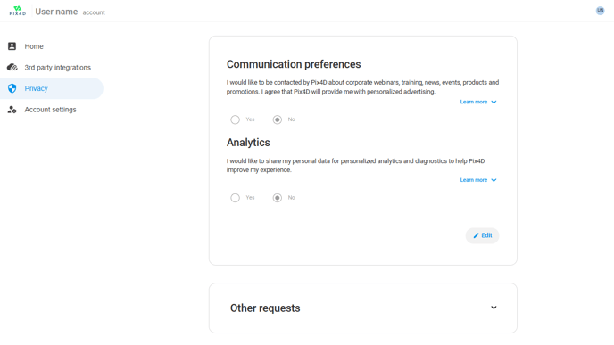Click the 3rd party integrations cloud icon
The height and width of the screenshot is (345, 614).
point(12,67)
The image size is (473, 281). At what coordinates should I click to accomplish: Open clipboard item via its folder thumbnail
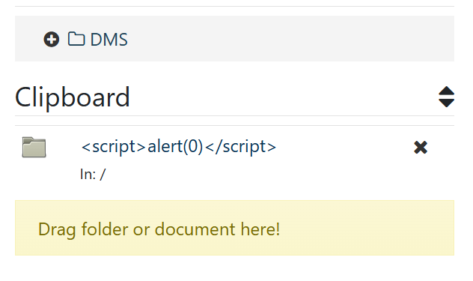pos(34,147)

Your instructions
Leave the pictures out and retype only the lines from the line with "The image size" through the final line of the material, both ends included, word for word.

Written reply
The image size is (473, 281). At what coordinates should I click to accomplish: Open clipboard item via its folder thumbnail
pos(34,147)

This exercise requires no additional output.